Non è il primo bisticcio diplomatico in Gibuti avvenuto tra Stati Uniti e Cina. Già un anno fa gli americani si sono lamentati per un incidente capitato a due aviatori statunitensi e causato – secondo la Casa Bianca – da laser cinesi; il Dragone, d’altro canto, ha più volte accusato i vicini di praticare spionaggio. Le due basi sono molto ravvicinate ed è altissimo il rischio che una delle parti interferisca, volutamente o meno, con le operazioni dell’altra.
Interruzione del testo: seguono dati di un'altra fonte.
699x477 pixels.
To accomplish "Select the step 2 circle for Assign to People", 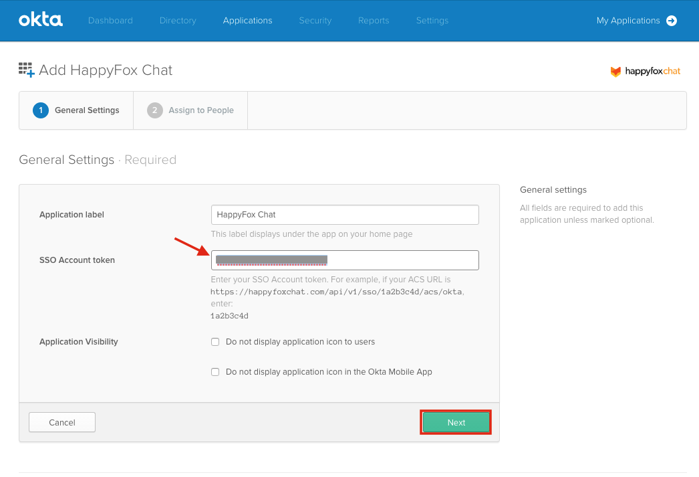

Dal momento che Washington e Pechino sono impegnate in un braccio di ferro all’ultimo sangue, può bastare anche la minima scintilla per provocare uno scontro a fuoco in Gibuti che potrebbe poi avere ripercussioni nel resto del mondo.

L’importanza del Gibuti

Tornando al Gibuti, per la sua posizione strategica questo Stato è fondamentale sia per penetrare in Africa, sia, soprattutto, per controllare l’accesso al Canale di Suez, ovvero la via commerciale che porta le navi cariche di merci provenienti dall’Oceano Indiano direttamente in Europa. Pechino considera il Gibuti un hub cruciale anche per quanto concerne l’influenza economica e commerciale della Cina in Africa. Qui il Dragone ha infatti investito una marea di yuan per costruire strade, ferrovie e porti: infrastrutture che contribuiscono a rafforzare il predominio del gigante asiatico nel Continente Nero. La Cina ha poi messo le mani sulle più importanti miniere della regione, ricche di terre rare e minerali; gli Stati Uniti, capendo l’importanza di avere un certo peso specifico in Africa, hanno recentemente aumentato gli investimenti in loco. Ma per adesso il gap fra Washington e Pechino rimane sbilanciato in favore del primo.